The fact that Marthaler now staged this family tragedy as an entirely artificial alternative to directing the premiere also leads back to Shakespeare in a certain way. Reimann set an extract of the drama to music, practically the condensed, sober, brutal message in mostly hard cuts in quick succession. But through Marthaler’s well-known bizarre features, the grotesque, absurd, delusional Shakespeare’s are returned to the piece, so to speak, through the back door of the Natural History Museum. And there is also a stab of paralyzed nightmares. Here the caretaker in the smock, annoyed, puts the torn museum floor back in order; There the nasty daughters Goneril and Regan die and freeze while standing. They no longer need to be stuffed large for future presentation.

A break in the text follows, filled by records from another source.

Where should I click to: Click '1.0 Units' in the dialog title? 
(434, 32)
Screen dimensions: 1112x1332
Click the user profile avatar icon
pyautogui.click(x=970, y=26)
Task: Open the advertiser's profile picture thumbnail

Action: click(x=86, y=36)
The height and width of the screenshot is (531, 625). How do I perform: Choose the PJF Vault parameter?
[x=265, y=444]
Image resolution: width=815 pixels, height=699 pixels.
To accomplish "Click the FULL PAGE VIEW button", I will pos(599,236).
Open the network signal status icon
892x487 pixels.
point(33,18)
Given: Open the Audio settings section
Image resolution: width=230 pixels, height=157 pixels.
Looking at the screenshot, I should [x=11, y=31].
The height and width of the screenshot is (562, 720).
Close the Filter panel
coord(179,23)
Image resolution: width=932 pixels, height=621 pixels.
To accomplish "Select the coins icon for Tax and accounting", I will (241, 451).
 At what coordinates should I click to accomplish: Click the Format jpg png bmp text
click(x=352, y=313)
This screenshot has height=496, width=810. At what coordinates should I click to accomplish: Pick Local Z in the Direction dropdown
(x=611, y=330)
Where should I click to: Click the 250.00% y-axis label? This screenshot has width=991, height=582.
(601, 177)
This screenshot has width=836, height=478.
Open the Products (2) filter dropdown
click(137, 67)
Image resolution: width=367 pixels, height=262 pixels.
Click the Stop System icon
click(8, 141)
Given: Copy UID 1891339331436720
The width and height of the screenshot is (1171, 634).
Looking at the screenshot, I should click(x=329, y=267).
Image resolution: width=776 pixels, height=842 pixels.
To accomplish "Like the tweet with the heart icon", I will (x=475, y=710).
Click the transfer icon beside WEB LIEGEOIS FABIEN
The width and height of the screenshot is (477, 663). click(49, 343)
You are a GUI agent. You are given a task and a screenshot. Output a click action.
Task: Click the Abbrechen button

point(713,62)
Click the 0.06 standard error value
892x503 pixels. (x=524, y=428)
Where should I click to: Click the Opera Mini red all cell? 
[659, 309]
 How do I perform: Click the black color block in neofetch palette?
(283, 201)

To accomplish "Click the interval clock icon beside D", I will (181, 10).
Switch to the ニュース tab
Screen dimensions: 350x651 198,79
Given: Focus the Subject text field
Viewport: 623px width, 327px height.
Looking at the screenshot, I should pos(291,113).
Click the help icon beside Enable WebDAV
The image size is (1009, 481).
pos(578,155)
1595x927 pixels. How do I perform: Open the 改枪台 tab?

Marthaler’s staging is again a small treatise on behavior problems and oddball, unique and sad characters – just as it leaves the opera genre to a slightly dusty museum. The distance to the stage naturalism remains perceptible at all times – although this works better in the first part and towards the bad end than at the beginning of the second part, because the opening and spinning of transport boxes on rollers gives a little impression of scenic filling and embarrassment actions. All in all, however: a powerful alternative vision to the world premiere production.

“Lear” in Munich: Christian Gerhaher convinces with sound and intelligibility

In this Dietrich Fischer-Dieskau sang and played the Lear. It was only he who was able to get Reimann to compose. Christian Gerhaher is now his legitimate successor for several reasons, whom Artistic Director Nikolaus Bachler first had to gently push in to take over the role. Also because the two-and-a-half-hour work basically expects vocal boundaries to be crossed. You can sing against an orchestra detonating under high pressure.

But just as Marthaler domesticated tragedy in a certain way, so now – if the memory of the premiere is not deceptive – Jukka-Pekka Saraste domesticated the grandiose, violent score. Back then: a hurricane that thundered over everything. Now: gradation, differentiation of the state orchestra. Gerhaher with his maximum of sound with a maximum of text intelligibility will have had an impact on this. The daughters Goneril (Angela Denoke), Cordelia (Hanna-Elisabeth Müller) and Regan (Ausrine Stundyte) also have a strong voice. Commanded disturbingly the fool of Graham Valentine.